Залетела-то мухой, да оказалась осою — талия узкая, глаза холодные и — распутство вокруг, казнокрадство, неурожаи, пьянь, сокрушение русской земли. И — отречение государя императора.

Граждане освобожденной России! Отомстим презренным тевтонам за свой позор!

*

Было приказано полевому жандарму Гудзю его Величество государя императора никак величеством не называть, а называть гражданином полковником, поскольку теперь открылась свобода и все равны, все граждане России, что полковник, что нижний чин — все одно.

Государь император в серой со смушками бекешке и равноохраняемый с ним его высокопревосходительство князь Долгорукий в бекешке же сгребали деревянными лопатами снежок с дорожки возле дворца, сгребали по-господски. Гудзь понимал — одно баловство, но понятия своего не выдавал, неся службу. Однако, когда его величество изволили с дорожки сойти, Гудзь враз нахмурился и сказал, подобно уряднику Петьке Уварову:

— Гражданин полковник! Воротись!

И действительно, государь воткнули лопату в сугроб, заложили руки за спину и, не глядя ни на кого, пошли во дворец. Князь же Долгорукий, воткнув лопату, пошел вслед, но возле Гудзя остановился, окинул его комплекцию, помотал головою, как бы с удивления, и сказал негромко:

— Экий ты, братец, хам…

— Вдругорядь — штыком его за такую обиду, — недобро сказал Уваров.

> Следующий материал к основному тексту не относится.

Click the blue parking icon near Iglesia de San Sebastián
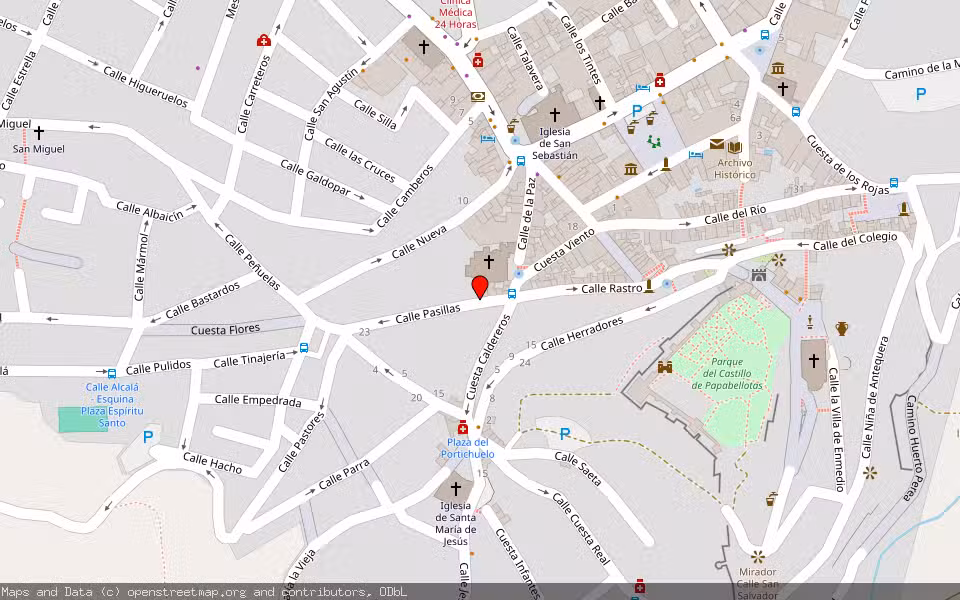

— Велено охранять и терпеть, — оправдался Гудзь.

Уваров пояснил:

— Охранять велено государя императора, а не энтого! Энтих я бы давно — в расход!

— Государь — не лаются, молчат, — сказал Гудзь.

— Оттого что — немец! Он по-нашему не может…

— Как не может, господин урядник? — возразил Гудзь, — Сами слышали, на смотру в Могилеве сказал — здорово, братцы, и еще слова…

— Первым делом я тебе не господин, а гражданин! — перебил Уваров. — А второе, говорю, — немец значит немец! Шпион!

— Не-е-е, — лениво протянул Горпиненко, — то она немка, а он — русский.

— Она немка само собою, — нахмурился Уваров, — и он само собою!

— Как же? — сомневался Гудзь. — Русский царь, а — немец?

Урядник Уваров молча озлился, как перед мордобоем, Горпиненко сказал по-хохлацки:

— Це выхода, шо Вильгельм — русак, чи шо?

Урядник Уваров подошел впритык, тряханул его за грудки, подышал в лицо:

— Ты воду не мути! За такие слова расстрел полагается, как за измену!

— А вы меня не чипляйте, — отвел голову Горпиненко, — царя нэма, яка ж може быть измена?

Уваров отпустил его шинель:

— Измена всегда может быть…

И отошел — что говорить с дураком?

Помолчали.

Солнышко прояснилось сквозь негустые облака, снежок засверкал. В тишине каркали галки да трещали неподалеку моторы.

— Немка, — покрутил головою Гудзь.

*

Некрупный черный пес лежал на снегу и грыз кость, неведомо где добытую — мяса не было давно. Голодные галки кружились над ним, опасливо присаживаясь на снег, хохлились, топырились перьями, ждали. Пес задирал пасть и наклонялся к пище, придавленной лапами к снегу. Подпрыгивая бочком, одна галка трусовато целилась клювом в зад собаки, норовя клюнуть. Остальные сидели, не глядя, будто знали — не клюнет, сробеет. Галка прыгала, выкидывала клюв, не доставая, и вспархивала со страху. А пес трещал костью, добытой неведомо где.

*

— У него шестнадцать баб было — все княгини. А царица — семнадцатая… И царская дочка — тоже.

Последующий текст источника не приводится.